That great phrase was coined by the late Jack Kemp, who believed that growth and opportunity for all is the answer to poverty. In fact, Kemp believed it was the answer to all things economic. And he was right. The best anti-poverty program is the one that creates jobs. The answer to large budget deficits? Grow the economy, create jobs, watch incomes rise, and let the tax revenues come rolling in.

Partly from Jack Kemp’s work, and partly from his own experience, Ronald Reagan believed the same thing. He knew that growth is the single best solution for our economic ailments. And neither Reagan nor Kemp saw the world in terms of specific income classes or categories. They looked at the whole economy and realized that everyone is tied together. Dragging down the top earners will not help the middle class. And providing an ever larger safety net will not solve poverty. Reagan believed in the safety net, and maintained it. But he knew it was a stop-gap, not a solution.

Does Mitt Romney understand this?

The worry stems from Romney’s ill-advised statement this week. He said, “I’m not concerned about the very poor. We have a safety net there. If it needs repair, I’ll fix it.” That raises doubts as to whether he understands the Reagan-Kemp model. Perhaps he does. But he will have to tell us more.

Incidentally, the safety net has been expanding at an alarming pace. Transfer-program spending has been soaring. It’s up $600 billion, or about 35 percent, in the last three years. Medicaid, food stamps, and unemployment insurance have seen benefit levels rise and eligibility expand. This is a huge drag on the economy. We are paying too much to not work, and rewarding too little to work.

Welfarism is not compassionate. Opportunity is.

But now it’s up to Romney to propose moving the very poor out of the poverty trap by making it pay more after tax to work rather than not work. And he must persuade the electorate with a clear and detailed prescriptive agenda.

━━━━

» What to work on
1: According to the opinion piece, by how much has transfer-program spending risen in the last three years?
2: List the programs that the opinion piece says have seen benefit levels rise and eligibility expand.
3: Carry on the opinion piece about Romney and the Reagan-Kemp model from its final sentence.

» Source material

━━━━

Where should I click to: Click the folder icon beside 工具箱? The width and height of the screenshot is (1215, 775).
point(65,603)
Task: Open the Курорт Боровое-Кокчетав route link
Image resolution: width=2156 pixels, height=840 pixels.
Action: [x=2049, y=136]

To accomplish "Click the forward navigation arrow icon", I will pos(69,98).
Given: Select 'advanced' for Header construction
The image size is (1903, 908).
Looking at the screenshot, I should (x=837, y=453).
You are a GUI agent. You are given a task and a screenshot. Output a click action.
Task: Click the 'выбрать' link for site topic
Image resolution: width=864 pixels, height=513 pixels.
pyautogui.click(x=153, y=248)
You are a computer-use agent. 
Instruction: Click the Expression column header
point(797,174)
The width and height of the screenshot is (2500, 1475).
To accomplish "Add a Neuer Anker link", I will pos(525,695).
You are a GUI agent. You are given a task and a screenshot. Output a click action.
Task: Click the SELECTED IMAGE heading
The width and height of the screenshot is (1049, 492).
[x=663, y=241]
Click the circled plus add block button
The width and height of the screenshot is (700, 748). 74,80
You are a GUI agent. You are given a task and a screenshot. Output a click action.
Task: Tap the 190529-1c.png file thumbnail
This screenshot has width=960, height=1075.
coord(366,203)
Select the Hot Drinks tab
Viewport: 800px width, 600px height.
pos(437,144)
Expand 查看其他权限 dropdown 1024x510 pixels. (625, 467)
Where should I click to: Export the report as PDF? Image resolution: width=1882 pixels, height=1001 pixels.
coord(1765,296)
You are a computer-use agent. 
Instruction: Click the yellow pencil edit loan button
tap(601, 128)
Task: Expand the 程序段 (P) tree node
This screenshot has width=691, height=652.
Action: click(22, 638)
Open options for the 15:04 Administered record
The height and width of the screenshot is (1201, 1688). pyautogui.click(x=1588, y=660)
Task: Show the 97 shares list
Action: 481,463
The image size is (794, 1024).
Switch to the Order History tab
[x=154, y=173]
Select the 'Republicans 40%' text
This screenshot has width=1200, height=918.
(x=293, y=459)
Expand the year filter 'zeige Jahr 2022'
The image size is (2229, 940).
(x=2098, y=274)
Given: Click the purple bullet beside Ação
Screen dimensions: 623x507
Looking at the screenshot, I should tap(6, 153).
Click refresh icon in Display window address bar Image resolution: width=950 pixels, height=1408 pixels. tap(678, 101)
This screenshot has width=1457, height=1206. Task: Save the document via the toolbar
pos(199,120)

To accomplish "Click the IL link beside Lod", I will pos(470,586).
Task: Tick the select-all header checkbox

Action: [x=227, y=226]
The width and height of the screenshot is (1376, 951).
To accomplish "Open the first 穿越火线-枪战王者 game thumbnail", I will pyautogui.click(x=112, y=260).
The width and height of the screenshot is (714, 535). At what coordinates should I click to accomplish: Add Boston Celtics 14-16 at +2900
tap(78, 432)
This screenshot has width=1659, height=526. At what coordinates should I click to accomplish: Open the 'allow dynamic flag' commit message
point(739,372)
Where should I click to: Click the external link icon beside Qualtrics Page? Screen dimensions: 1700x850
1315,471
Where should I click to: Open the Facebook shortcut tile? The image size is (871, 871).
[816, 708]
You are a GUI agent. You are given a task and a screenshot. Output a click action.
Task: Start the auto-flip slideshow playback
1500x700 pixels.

━━━━

» Answers for the tasks
1: It is up $600 billion, or about 35 percent.

2: Medicaid, food stamps, and unemployment insurance.

3:
Part of the solution is tax reform, especially getting rid of the 10 percent bottom tax rate. Another part of the solution is education reform: Revive real choice and competition; spread merit pay and performance to judge the schools; and insist on high-school diplomas or associate degrees or streamlined training programs to bring the unemployed into the high tech age.

In his Florida victory speech, Romney said, “If this election is a bidding war for who can promise more benefits, then I’m not your president.” Good. But he must build on that. He has to make it clear that when the unemployed return to work they will not face huge marginal tax rates. In other words, there must be an incentive to leave government dependency and move into the productive economy.

That’s why a bold tax-reform plan is so important. The unemployed face a 10 percent bottom tax rate. But the middle class faces 25, 28, and 33 percent tax rates. That’s way too much. Why not flatten the code to just two rates, say 15 and 25 percent, and then simplify by getting rid of the other brackets and wiping out the unnecessary deductions, credits, and carve-outs?

Such tax reform will not only provide growth incentives, it will provide anti-poverty incentives as well. Job creation for everyone.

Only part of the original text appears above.